What other reason did I need? My parents had to be experts on the subject. They had lived through the Great Depression. Neither of them even had a TV when they were kids.
My father said no one had toys when he was growing up. There was no word “toy.” Children knew what rocks and sticks were, and once every week or two, all their chores done, they’d play games of “rock and stick” for an hour or so. Then they’d take the ax back to the woodpile and chop more firewood.
All the while keeping their mouths shut.
My mother grew up on a farm in Missouri. She showed me pictures of herself in dungarees, getting ready to milk the cows. She said it wasn’t bad living on a farm. There was always something to eat: okra, green beans, collards.
She said they had a deluxe two-seater outhouse. She said she went to a one-room grade school until high school, when she went to a one-room high school.
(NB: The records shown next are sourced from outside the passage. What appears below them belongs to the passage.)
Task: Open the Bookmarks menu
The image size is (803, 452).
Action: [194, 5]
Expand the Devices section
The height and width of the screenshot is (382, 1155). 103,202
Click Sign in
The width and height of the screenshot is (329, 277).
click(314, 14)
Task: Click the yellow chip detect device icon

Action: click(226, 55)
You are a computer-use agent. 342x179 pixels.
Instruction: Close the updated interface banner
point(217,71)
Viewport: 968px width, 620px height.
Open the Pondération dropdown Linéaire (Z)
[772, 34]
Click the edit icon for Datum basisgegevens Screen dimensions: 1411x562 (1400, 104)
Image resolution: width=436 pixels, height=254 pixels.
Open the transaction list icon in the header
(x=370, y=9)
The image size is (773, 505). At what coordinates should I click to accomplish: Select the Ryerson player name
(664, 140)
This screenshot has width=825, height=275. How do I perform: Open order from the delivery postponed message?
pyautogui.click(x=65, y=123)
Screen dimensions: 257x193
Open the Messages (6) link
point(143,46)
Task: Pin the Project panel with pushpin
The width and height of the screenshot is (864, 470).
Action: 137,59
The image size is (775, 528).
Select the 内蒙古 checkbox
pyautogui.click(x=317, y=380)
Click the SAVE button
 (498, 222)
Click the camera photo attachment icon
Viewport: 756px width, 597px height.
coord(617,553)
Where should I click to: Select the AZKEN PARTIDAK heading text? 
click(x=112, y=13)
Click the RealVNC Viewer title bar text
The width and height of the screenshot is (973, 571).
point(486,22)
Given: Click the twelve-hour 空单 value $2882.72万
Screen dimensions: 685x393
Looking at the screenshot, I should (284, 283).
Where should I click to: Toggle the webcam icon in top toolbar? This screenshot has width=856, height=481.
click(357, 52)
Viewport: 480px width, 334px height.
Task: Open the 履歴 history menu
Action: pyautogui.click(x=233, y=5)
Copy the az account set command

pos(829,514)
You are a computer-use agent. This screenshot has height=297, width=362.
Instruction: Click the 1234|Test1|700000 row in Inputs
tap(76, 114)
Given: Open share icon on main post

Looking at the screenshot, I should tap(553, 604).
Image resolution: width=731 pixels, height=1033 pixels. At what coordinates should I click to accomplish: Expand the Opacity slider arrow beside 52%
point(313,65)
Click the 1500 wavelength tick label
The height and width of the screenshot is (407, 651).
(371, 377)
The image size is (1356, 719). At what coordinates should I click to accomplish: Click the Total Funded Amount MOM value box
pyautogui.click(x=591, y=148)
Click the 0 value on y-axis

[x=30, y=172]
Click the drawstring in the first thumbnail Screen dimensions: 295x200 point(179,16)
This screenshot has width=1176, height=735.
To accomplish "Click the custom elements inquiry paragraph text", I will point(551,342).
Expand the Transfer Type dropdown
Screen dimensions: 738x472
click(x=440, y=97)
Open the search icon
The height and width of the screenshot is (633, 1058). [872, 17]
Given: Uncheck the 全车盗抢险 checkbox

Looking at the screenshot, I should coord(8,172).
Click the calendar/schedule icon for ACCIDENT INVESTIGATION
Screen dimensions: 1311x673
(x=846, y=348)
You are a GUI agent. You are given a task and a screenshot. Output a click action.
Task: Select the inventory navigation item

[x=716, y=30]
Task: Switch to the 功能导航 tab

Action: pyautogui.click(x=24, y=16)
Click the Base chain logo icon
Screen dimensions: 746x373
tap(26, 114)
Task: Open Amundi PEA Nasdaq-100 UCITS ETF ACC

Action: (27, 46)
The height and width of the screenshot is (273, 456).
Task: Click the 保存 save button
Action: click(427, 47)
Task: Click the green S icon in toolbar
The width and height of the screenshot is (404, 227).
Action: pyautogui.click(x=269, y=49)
I, on the other hand, thanks to my parents’ great success in escaping the Depression, was surrounded by luxury. I usually had a bed, except for that time I slept on a couch for six months. Or that other time I slept on a couch for two months. I got to watch TV.
There was always something to eat. We always had cheap white bread. My favorite dish was cheap white bread soaked in hot butter in an electric frying pan and rolled up in a soggy ball o’ bread and butter. I’m no nutritionist, but that sounds like a complete meal to me.
All the evidence was there. We weren’t poor.
But just to convince me more, my parents took me across the country by car eight times, and we lived in a couple of foreign countries. And I got to see how a lot of other people were living.
The times spent in foreign countries were the most educational. For example, I learned that people in other countries don’t always know how to read or write English. My mother explained to me that was the very definition of “illiterate.”
It was no wonder that so many people were poor, being woefully uneducated. After witnessing such illiteracy, I really appreciated all the spelling quizzes and lessons in sentence diagramming I got back in my U.S. grade school.
One time we lived in a house surrounded by a wall in Taipei. We didn’t care for it much. There was no garbage collection — this was 1957, so they’ve probably fixed that by now. Garbage ended up tossed out over the wall. The house was badly heated. The faucet in the bath frequently spewed banana peels (I’m not kidding) and live tarantulas (also for real).
My mother opened the door to my room when I was in bed and turned the light on. We counted two tarantulas climbing the walls of my room and one exploring the blanket covering me. I told her never to turn the lights on in my room like that ever again. I didn’t want to see that.
Still, we weren’t poor. How did I know? Well, like I said, my parents said so, but also, a block down the street from us was a full-on slum.
I’m not talking about fancy tenement slums like you see in movies like “West Side Story.” I’m talking about airy bamboo huts with thatched roofs, one after another, for half a mile. Thousands of them.
Four years later, we had an apartment in Guadalajara. I gathered that Mexico was going through some economic troubles then, because near us there was a slum, bigger than the one in Taipei. Instead of bamboo huts, the dwellings were made of straw and mud. The floors were mud. The passageways between dwellings consisted of mud. Water from the wells was the color of the mud.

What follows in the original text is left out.